Distribution: finger webs, elbows, axillary folds, buttocks, breasts, and penis

History of contagion (family members or sexual partner with evidence of similar disease)

Identification of the mites, feces, or ova in scrapings from lesions

Response to therapy

Clinical Presentation

Scabies is basically a vesicular disease but the intensity of itching leads to such vigorous scratching that vesicles are destroyed as quickly as they are formed. This results in a presentation that almost always appears predominantly eczematous in morphology. Careful examination in a suspected case usually does reveal an occasional intact oval or linear vesicle (burrow), but these are terribly easy to overlook. The width of scabetic burrows is about 1 mm, and the length is generally 1.5 to 3.0 mm. Inflarnmation is prominent in excoriated lesions but is variable around intact burrows.

The distribution of lesions is quite characteristic. Burrows and excoriated papules are most commonly found in the web spaces of the fingers, around the elbows, on the anterior axillary folds, and over the buttocks. The breasts in women and the shaft and glans of the penis in men are also frequently affected. In patients with chronic infestation, widespread involvement of the trunk and extremities may also be noted. The face, except occasionally in infants, is normally spared.

Initially, burrows and eczematous papules are few in number, isolated, and widely separated. The scattered nature and small size of the eczematous lesions is a valuable diagnostic clue during the first few weeks of infestation, but this feature is lost in well-established cases of many months duration.

A history of contagion is an important diagnostic feature. Therefore, patients should be queried about the presence of pruritic eruptions in family members, friends, and sexual partners. In instances where clinical suspicion is high, it is permissible to attempt confirmation of one's diagnosis through a therapeutic trial of antiscabetic medication. Rapid response, as measured by abrupt cessation of itching, is tantamount to proof of diagnosis.

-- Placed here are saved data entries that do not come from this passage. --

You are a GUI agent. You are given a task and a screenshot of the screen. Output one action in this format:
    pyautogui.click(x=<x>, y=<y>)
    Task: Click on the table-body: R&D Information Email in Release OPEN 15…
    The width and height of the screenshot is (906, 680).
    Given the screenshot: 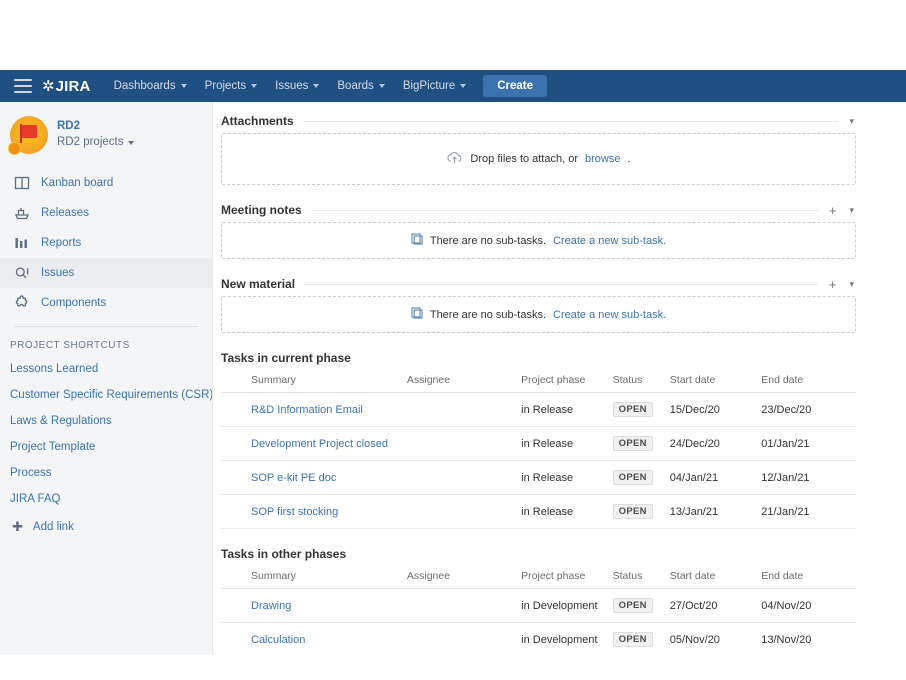 What is the action you would take?
    pyautogui.click(x=538, y=460)
    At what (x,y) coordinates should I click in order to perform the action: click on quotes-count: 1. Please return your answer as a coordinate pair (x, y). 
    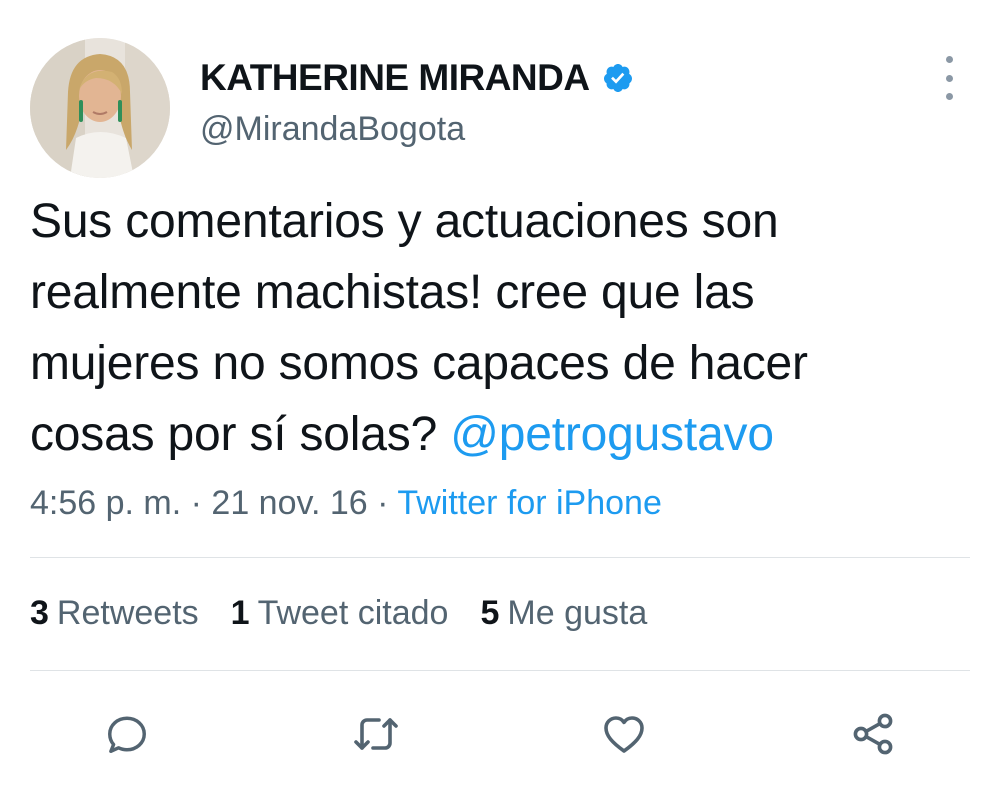
    Looking at the image, I should click on (240, 613).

Identification of the mite in scrapings from lesions is theoretically desirable but is not always possible. In fact, scrapings carried out from any lesion other than an intact burrow are so rarely positive they are not worth the effort. When an intact burrow is present, the roof can be lifted off with a thin scalpel shave technique. This roof, together with material subsequently scraped from the base of the burrow, is then transferred to a microscope slide. A drop of immersion oil is placed over the scrapings, and a coverslip is applied. Examination under low power will regularly reveal mites, ova, or feces.

Atypical Manifestations. In a small number of patients a residuum of long-lasting, dome-shaped, erythematous, pruritic nodules remains after treatment has been completed. These papules and nodules are most commonly seen in young men, particularly around the waist and in the groin. These lesions do not contain live mites, instead, they apparently form as an immunologic response to scabetic antigenic material that remains after treatment. The lesions do eventually disappear but their resolution can be hastened by the intralesional injection of triamcinolone.

Under some circumstances (very poor hygiene, marked immunosuppression, or in institutionalized persons), scabetic infestation can become overwhelming, so that the entire body is involved in a generalized eczematous eruption. Such widespread infestation, sometimes severe enough to be termed exfoliative erythrodermatitis, has in the past been known as Norwegian scabies.